Here's all what's left of LDz's old diesel locomotive. This undercarriage will be renewed and then the new diesel locomotive will be built around it.

There will be a total of 14 twin section locomotives, as mentioned previously.

Picture from 16th December. From balticrailpics.net


----------



## Maadeuurija (Nov 14, 2010)

Is it cheaper than buying a new locomotive?


----------



## KingNick (Sep 23, 2010)

There is absolutely no reason not to recycle the old underframes. Just like bogies these parts are basically indestructible.


----------



## BriedisUnIzlietne (Dec 16, 2012)

^^
And, as somebody told me, it is easier to put them into service because they don't need to get a new license as new locomotive types need because this is just a modernized version of the old locomotive. Although basically nothing is left.


----------



## Hybrid 87 (Aug 3, 2004)

Even if Latvia will not get Stadler Flirt in real life, I created it for the game Train Fever










If you have the game you can download the mod here: http://www.train-fever.net/filebase/index.php/Entry/749-Stadler-Flirt-LDz-Lettland/


----------



## MajKeR_ (Feb 5, 2009)

Perhaps only Flirt 3 might be available now


----------



## BriedisUnIzlietne (Dec 16, 2012)

*So - the big changes have finally been announced officially by Pasažieru vilciens.*

They've altered it a bit though - trains to Zilupe will remain

A short review of the now official changes:
*Negative changes:*

Valmiera - Valga - Valmiera will have trains only on weekends.
On weekdays it will be a bus service. Journey times 15-20 minutes longer and won't serve Brenguļi station.
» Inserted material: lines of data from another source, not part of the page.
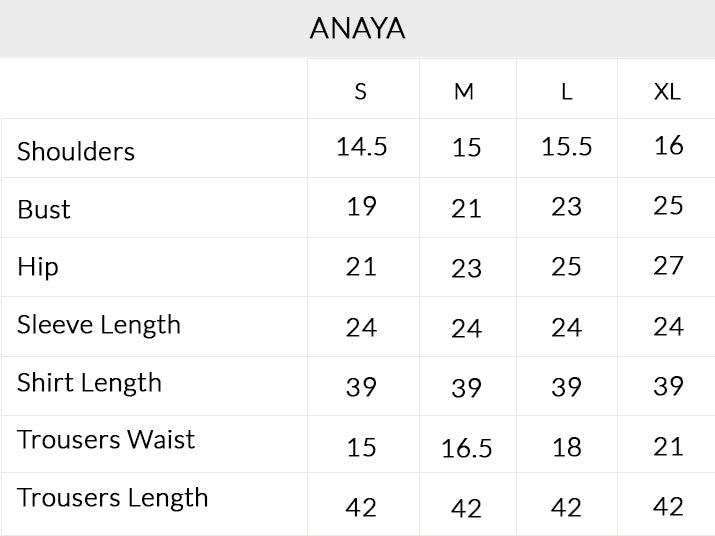Click the Shirt Length row label
The width and height of the screenshot is (715, 536).
point(89,383)

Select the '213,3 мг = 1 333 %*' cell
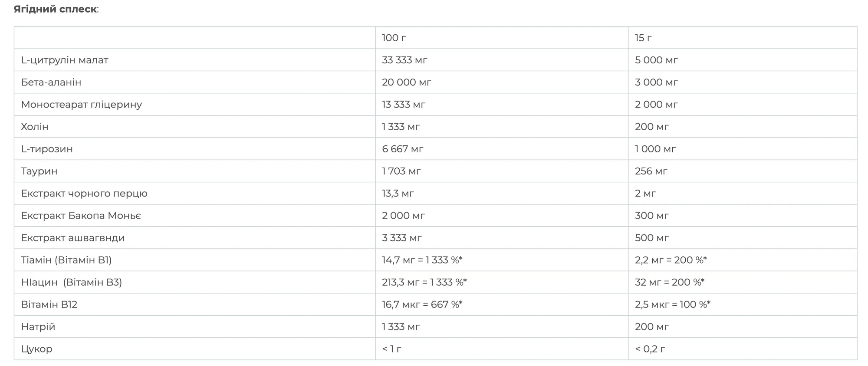pyautogui.click(x=502, y=282)
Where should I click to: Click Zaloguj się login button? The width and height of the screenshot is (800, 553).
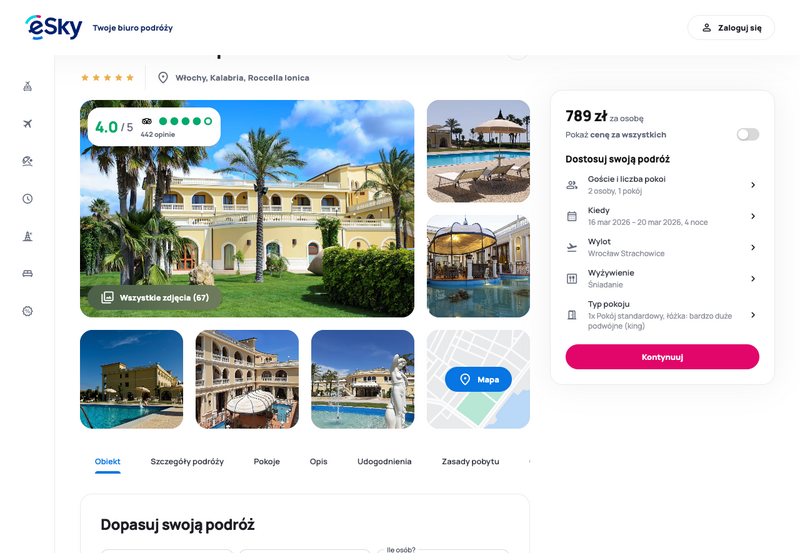tap(731, 28)

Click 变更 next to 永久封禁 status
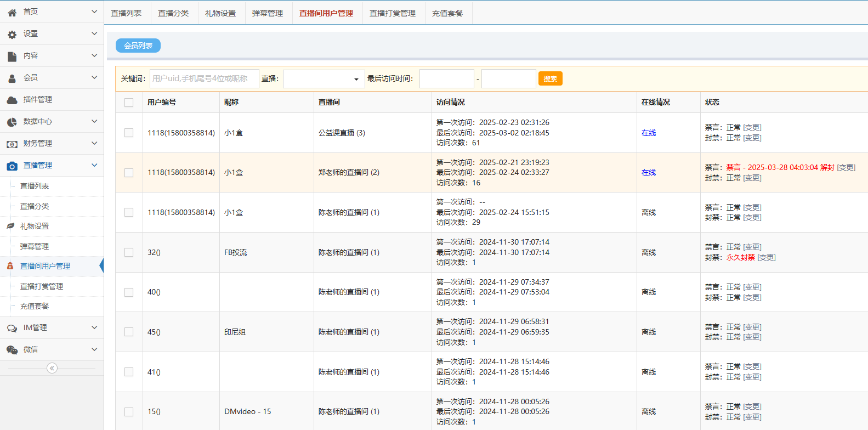tap(767, 258)
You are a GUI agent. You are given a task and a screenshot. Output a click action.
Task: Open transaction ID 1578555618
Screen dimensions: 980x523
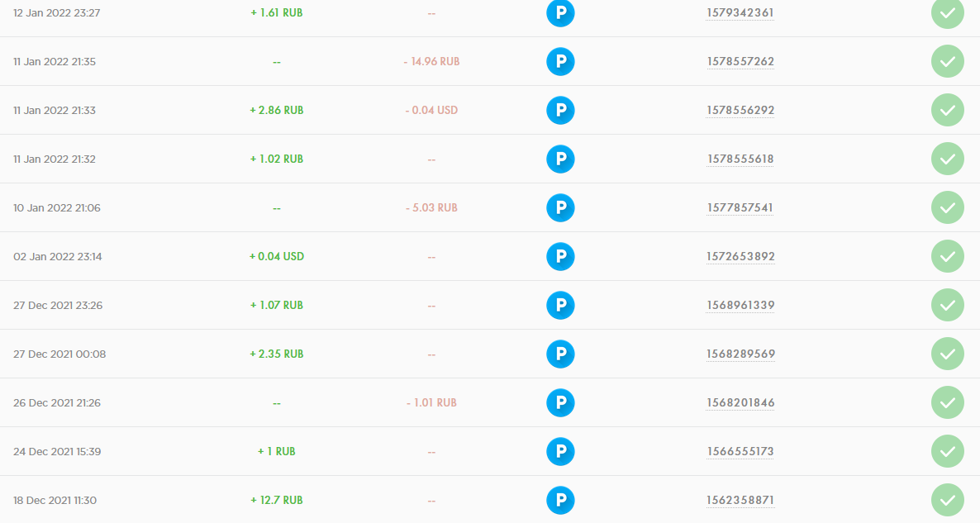(x=740, y=159)
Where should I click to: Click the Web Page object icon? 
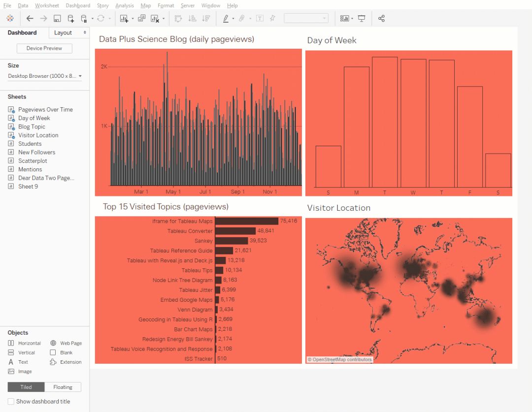coord(53,343)
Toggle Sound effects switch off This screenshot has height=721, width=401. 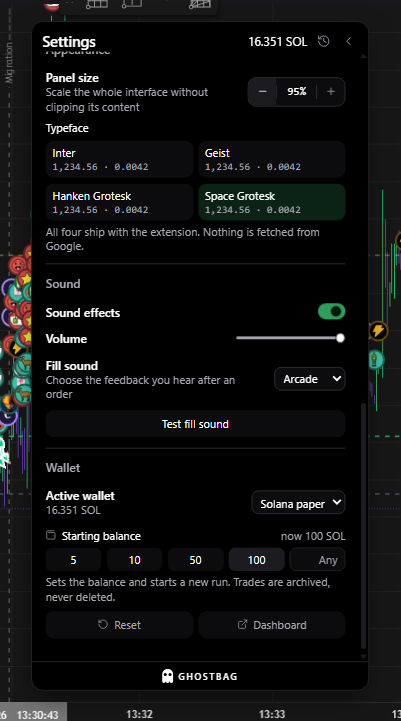point(332,311)
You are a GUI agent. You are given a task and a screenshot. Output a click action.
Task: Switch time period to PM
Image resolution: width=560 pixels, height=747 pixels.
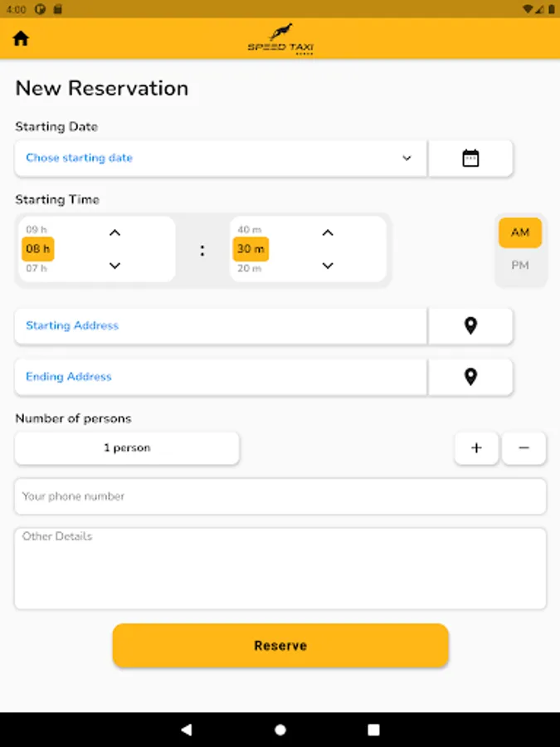(520, 265)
Pļaviņas - Madona will have a train only on Fridays and Sundays.
Madona - Pļaviņas will have a train only on Saturdays and Mondays.
On other days it will be a bus service. Journey time increased by about 30 minutes and won't serve Spīgana stop. And it will be a 5 km walk from the train stop Mārciena to the bus stop (Sauleskalns).

The last train Saulkrasti-Rīga, Sigulda-Rīga, Lielvārde-Rīga and Jelgava-Rīga cancelled. As well as the first train Rīga-Saulkrasti, Rīga-Jelgava, Rīga-Lielvārde.


*Positive changes:*

Additional morning express Sigulda-Rīga;

Additional Rīga-Daugavpils-Rīga service on Fridays;

Train 806 Rīga-Krustpils journey time reduced by 5 minutes;

Train 809 and 817 Daugavpils-Rīga journey time reduced by 2 minutes;

Train 701 Rēzekne-Rīga (express "Rēzekne") journey time reduced by 5 minutes;

Train 807 Zilupe-Rīga journey time reduced by 14 minutes;

Sundays-only Līvāni-Rīga service's journey time reduced by 10 minutes;


----------



## BriedisUnIzlietne (Dec 16, 2012)

_Picture Friday_
with a few nice pictures from parovoz.com


Rīga's Railway bridge viewed from the Spīķeri promenade


End of the line -- Skulte


Staff DMU in Gulbene


Tractor at Rīga port


Names of photo authors can be viewed by clicking on the pictures









Newest map of Rail Baltica II preferred routes


----------



## Hybrid 87 (Aug 3, 2004)

BriedisUnIzlietne said:


> *Negative changes:*
> 
> Valmiera - Valga - Valmiera will have trains only on weekends.
> On weekdays it will be a bus service. Journey times 15-20 minutes longer and won't serve Brenguļi station.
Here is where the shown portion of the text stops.